Authenticity is seen as intrinsic to a rapper’s reputation; it’s paramount to listeners and cultural gatekeepers that trappers trap, that MCs who publicise pimping turn tricks, that verbose nerdcore rappers reread encyclopedias to spot inconsistencies in syntax and gorge on obscure anime series.

In all of its boastfulness, bashfulness and its schizophrenia, at its core, rap music is mostly representative of the human spirit.
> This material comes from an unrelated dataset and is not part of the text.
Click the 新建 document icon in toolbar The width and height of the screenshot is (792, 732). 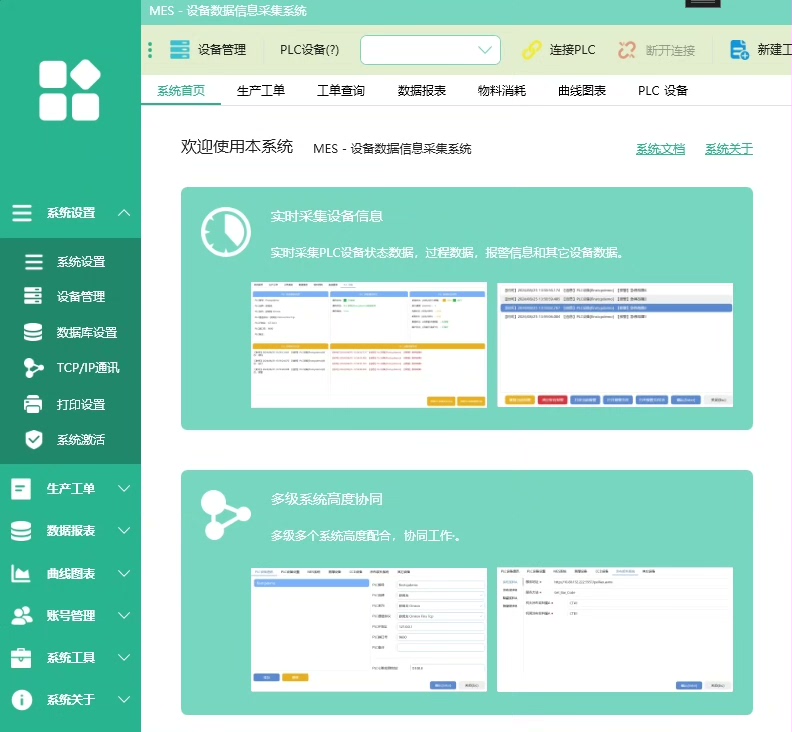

Kevin Smith’s Kojaque project is a revitalising homespun cocktail of all that is seductive about rap authenticity.

In ‘Deli Daydreams’ – a tape detailing the life and tribulations of a weary-eyed deli worker across a week – he’s delivered not the “Emerald Isle’s answer to the Chronic”, but this small island’s greatest, most heartfelt, collection of hip-hop tracks to date.

A co-founder of self-professed “faux-label” Soft Boy Records, the DIY ethos is abundantly clear; produced entirely in-house between Kojaque and Cork-based jar jar jnr. Therein lies a deep appreciation of soulful Dilla sample-flips and wavy electro-synths, but most importantly, an innate ability to craft transportive audio vignettes of modern city life.
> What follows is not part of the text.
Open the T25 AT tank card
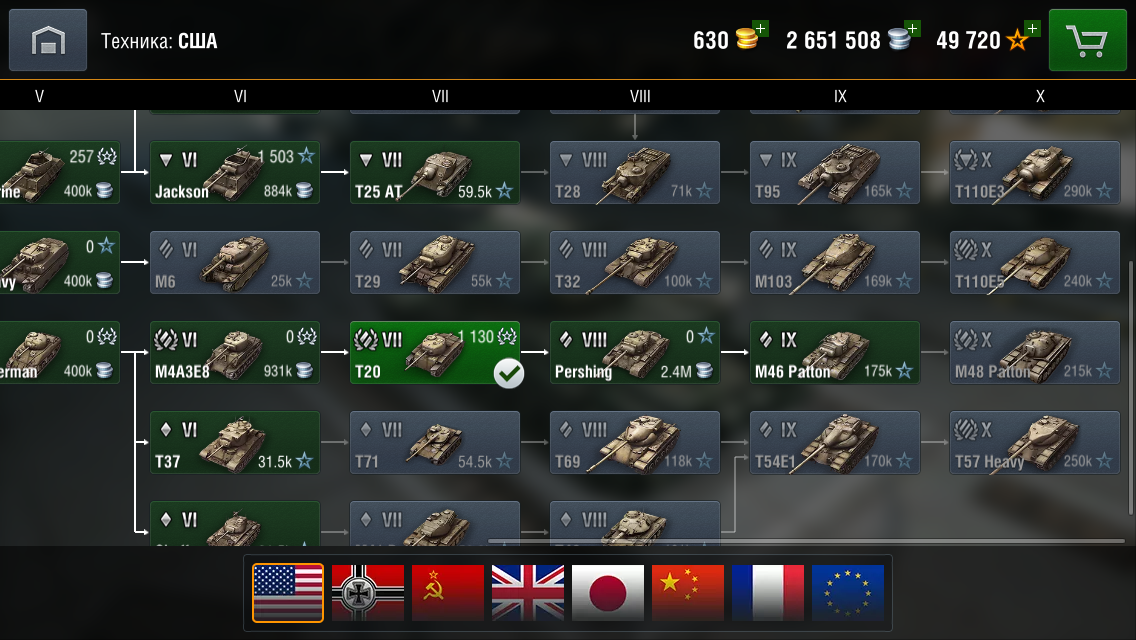(x=435, y=173)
‘Deli Daydreams’ is not some rehashed rhymes or played-out hip-hop tropes strewn for playlist consumption, but a cohesive mixtape project. Nor is it an overreaching, self-indulgent concept album, either.

White Noise starts the eight track project somberly. Percussion-less, with just a droning organ, melancholic keys and a cinematic violin, it’s the fed-up, inner-monologues of a disillusioned deli worker. A stand-out self-produced track, Kojaque, a conduit for the character, lays bare his soul through stream-of-conscious bars that grow increasingly vexed as each distinct realisation of reality rises.
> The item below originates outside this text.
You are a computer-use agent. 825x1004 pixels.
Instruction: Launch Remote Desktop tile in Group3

Not absorbed entirely by deli duties, Kojaque flicks through the headlines from the newspapers in a nearby aisle, he’s as outwardly aware as he is introspective. A rugged, prickly accent is seen as a green-light for Gardai to practice social profiling. “Just one more knacker up off the streets/That’s what they say, right?” He’s later angry at the impunity with which white-collar criminals freely roam (“Smarmy fuckers in the grey suits”).

If White Noise is the debilitating, mind-numbing wait for freedom, Last Pint is the drug-fuelled intermission to claustrophobic monotony. Sharp-tongued and plainspoken, its an anthem for the lost souls at an afters.

The killer hook (“Fuck me like you hate me/Aw baby that’s a hook/Love me like you made me/As of lately I’ve been shook”) floats atop a woozy, indelible guitar strum courtesy of collaborator James Smith.

He’s “half-cut” but details the eye-catching ‘afters’ scenario languidly; referencing Mark Renton levels of hallucination (“I’m gonna pass up on a pill/I’m seeing babies on the ceiling”) and the morbid shadows of strung-out partygoers ears-glued to Pink Floyd (“The kitchen’s looking grim/It’s just the speaker playing sad tunes/Middle-aged woman lovebuzzin’/In the hash fumes”).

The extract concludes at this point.